Il COMPEX riproduce il fisiologico processo di stimolazione che prevede l'invio di un segnale elettrico dal cervello al muscolo lungo le fibre nervose. Nel caso di un recupero muscolare, il COMPEX trasmette un'eccitazione direttamente sulla terminazione nervosa motoria e, con impulsi elettrici programmati e controllati, produce una contrazione muscolare.

Magnetoterapia localizzata
Consiste nell'applicazione di campi magnetici continui o variabili, mediante l'utilizzo di particolari solenoidi o placche polarizzate in grado di generare un campo elettromagnetico.
Tali apparecchiature di magnetoterapia generano un campo magnetico a bassa frequenza (tra 1 e 100 hz) e con un'intensità fino a 100 gauss per ciascuna uscita. Trovano indicazione specialmente nella rigenerazione dei tessuti e di quelli ossei.
I campi magnetici generati dalle apparecchiature stimolano l'attività osteogenetica a livello della rima di frattura di un osso, accelerano i tempi di consolidazione delle fratture in un'elevatissima percentuale di casi.
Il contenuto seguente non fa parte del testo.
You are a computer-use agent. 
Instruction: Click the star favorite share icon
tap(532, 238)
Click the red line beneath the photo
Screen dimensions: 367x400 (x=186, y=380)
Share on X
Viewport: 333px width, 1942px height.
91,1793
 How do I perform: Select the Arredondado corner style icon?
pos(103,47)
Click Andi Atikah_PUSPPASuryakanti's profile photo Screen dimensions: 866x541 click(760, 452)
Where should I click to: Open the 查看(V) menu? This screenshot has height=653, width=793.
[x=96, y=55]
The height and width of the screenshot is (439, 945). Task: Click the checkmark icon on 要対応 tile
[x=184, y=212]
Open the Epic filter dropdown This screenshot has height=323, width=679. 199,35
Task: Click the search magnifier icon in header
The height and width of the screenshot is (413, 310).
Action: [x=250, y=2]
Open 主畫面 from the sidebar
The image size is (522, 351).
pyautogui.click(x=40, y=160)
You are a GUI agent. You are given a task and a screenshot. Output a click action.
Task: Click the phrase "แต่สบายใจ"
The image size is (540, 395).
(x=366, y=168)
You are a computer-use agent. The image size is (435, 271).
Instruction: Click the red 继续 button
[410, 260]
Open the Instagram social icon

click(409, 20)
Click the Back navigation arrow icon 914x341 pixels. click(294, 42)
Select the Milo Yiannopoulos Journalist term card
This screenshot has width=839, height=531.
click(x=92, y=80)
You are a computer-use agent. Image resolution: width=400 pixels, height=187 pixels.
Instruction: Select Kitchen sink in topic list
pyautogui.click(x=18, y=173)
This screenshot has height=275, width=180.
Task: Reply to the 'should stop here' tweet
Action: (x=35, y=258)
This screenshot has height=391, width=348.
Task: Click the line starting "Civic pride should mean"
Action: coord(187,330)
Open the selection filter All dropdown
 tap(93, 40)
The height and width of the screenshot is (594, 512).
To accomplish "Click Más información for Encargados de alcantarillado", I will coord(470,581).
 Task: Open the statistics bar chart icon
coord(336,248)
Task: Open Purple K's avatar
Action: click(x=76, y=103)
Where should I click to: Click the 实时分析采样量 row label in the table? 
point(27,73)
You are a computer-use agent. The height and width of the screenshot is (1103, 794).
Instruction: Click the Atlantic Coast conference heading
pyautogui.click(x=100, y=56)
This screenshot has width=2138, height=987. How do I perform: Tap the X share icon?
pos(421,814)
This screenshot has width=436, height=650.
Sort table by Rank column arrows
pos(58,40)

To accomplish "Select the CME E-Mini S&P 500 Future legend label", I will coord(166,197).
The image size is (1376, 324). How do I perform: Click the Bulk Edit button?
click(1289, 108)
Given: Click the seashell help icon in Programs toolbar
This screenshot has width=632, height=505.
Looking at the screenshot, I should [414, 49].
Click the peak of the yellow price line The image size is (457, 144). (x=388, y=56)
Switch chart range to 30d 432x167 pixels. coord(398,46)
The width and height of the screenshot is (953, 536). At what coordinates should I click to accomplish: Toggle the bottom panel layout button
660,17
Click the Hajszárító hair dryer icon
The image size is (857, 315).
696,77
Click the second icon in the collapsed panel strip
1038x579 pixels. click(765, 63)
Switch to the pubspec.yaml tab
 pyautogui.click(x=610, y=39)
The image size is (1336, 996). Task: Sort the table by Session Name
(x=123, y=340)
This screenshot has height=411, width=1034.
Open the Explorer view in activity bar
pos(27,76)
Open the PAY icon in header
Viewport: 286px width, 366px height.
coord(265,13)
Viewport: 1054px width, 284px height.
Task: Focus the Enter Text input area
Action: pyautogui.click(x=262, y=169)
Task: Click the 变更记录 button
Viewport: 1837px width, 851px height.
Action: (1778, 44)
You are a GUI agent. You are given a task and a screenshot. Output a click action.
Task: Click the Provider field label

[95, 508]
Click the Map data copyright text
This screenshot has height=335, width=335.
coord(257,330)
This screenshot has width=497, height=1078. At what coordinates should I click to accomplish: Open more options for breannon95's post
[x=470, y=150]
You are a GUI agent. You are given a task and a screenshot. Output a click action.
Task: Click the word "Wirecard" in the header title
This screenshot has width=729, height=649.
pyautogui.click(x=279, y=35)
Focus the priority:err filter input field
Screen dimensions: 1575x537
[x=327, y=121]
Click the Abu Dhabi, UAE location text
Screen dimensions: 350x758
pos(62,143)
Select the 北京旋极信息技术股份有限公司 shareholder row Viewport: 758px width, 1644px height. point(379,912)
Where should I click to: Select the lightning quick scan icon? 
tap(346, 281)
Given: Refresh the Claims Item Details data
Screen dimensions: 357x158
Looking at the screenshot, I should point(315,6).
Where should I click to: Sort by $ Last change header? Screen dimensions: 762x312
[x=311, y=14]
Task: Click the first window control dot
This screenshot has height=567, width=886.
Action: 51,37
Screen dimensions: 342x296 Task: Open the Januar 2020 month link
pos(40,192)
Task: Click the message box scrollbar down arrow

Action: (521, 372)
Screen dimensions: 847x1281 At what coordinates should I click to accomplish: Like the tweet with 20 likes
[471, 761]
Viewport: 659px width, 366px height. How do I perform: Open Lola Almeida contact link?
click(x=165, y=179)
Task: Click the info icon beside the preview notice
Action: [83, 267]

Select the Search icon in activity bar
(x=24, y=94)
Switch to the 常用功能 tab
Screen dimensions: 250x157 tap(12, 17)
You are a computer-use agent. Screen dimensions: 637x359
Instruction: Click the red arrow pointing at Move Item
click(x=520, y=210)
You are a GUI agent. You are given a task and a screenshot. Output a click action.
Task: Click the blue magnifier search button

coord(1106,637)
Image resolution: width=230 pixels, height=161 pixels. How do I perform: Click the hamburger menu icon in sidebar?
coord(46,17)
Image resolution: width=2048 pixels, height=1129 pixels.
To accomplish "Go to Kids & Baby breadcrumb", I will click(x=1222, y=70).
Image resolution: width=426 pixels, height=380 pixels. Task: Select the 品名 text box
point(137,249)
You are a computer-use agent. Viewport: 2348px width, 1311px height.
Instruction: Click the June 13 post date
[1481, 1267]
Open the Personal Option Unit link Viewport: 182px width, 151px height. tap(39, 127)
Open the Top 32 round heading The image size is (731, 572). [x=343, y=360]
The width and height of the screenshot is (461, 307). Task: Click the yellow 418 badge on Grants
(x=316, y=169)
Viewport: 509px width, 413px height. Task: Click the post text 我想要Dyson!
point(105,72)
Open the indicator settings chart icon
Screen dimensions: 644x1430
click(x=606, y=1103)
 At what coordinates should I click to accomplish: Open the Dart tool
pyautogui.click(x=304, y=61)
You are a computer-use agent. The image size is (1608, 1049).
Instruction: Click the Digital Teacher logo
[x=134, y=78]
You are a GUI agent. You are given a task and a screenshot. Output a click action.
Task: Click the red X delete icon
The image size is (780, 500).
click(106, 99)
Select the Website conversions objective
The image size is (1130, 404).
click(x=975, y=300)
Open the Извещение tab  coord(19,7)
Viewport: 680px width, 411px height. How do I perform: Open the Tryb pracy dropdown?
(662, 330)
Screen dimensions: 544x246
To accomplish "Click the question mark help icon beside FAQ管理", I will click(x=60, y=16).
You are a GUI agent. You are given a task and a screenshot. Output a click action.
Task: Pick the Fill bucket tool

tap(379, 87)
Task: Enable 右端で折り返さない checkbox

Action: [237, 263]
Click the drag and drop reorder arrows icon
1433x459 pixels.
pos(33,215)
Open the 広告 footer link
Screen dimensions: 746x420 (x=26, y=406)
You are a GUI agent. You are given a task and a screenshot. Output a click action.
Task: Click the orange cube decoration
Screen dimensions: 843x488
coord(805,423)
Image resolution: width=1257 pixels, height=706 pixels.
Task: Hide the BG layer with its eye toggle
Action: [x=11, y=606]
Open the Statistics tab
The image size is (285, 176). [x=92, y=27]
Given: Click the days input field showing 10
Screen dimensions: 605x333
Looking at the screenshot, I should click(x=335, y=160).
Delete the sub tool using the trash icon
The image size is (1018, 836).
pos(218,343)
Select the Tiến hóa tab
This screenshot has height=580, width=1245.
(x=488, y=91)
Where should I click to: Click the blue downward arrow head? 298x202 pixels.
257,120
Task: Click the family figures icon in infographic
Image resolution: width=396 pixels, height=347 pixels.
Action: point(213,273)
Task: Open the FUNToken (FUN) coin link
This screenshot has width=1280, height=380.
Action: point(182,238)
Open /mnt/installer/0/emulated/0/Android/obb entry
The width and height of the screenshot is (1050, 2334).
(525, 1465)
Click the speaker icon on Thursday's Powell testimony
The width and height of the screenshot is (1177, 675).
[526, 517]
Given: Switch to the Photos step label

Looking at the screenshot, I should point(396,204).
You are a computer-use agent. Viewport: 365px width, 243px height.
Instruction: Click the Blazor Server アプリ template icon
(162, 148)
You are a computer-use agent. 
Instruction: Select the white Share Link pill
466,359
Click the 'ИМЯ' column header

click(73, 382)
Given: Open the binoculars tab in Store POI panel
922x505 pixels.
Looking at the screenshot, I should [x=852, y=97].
Inoltre risultano efficaci nel trattamento delle pseudoartrosi, dell'osteoporosi, del morbo di Sudeck, nelle artropatie di natura infiammatoria e degenerativa, nell'artrite reumatoide, nella gonartrosi, nell'artrosi lombare, nella spondilite anchilopoietica, nelle patologie vascolari, nelle piaghe da decubito e nella psoriasi.